Task to complete
Starting at the line that contains "Instruction: Click the Окт label on time axis", restate each line word for word through the final line of the data, keeping both ends.
------------------------------------------------------------------------
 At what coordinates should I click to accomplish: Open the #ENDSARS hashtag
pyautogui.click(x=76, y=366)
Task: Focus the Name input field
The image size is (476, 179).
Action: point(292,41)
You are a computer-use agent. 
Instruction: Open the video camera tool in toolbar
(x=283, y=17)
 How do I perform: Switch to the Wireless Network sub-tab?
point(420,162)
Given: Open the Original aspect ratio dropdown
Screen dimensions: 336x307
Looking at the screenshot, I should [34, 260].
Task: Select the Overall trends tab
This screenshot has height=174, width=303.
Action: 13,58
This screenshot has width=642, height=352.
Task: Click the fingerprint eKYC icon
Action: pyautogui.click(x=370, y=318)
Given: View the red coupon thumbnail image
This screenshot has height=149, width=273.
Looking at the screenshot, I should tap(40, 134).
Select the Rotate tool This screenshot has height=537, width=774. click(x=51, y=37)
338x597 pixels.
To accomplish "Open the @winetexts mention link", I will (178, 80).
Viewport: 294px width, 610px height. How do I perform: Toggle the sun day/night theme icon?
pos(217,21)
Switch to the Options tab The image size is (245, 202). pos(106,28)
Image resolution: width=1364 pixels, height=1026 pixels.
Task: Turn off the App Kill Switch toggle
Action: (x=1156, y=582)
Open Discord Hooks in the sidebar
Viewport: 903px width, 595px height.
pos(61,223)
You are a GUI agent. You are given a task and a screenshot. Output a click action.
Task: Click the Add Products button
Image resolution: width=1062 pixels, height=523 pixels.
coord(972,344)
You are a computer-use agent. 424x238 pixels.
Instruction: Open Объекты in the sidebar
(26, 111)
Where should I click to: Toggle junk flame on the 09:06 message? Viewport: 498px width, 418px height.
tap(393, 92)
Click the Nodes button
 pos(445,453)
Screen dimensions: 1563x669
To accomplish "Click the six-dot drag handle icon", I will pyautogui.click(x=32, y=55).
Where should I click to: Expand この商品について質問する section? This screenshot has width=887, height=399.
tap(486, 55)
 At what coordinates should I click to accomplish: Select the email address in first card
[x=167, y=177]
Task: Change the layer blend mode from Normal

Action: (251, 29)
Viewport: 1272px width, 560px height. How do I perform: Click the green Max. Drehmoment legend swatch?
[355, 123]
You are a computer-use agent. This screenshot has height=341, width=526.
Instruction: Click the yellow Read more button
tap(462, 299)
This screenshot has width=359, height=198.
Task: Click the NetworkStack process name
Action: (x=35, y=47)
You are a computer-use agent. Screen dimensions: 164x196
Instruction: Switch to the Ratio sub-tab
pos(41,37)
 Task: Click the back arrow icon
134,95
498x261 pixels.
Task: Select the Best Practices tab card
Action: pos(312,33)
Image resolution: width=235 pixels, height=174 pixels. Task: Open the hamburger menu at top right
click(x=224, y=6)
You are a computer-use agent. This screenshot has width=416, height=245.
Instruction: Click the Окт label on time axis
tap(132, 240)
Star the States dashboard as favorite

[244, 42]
------------------------------------------------------------------------
Exercise solution
Instruction: Click the Окт label on time axis
tap(132, 240)
Star the States dashboard as favorite

[244, 42]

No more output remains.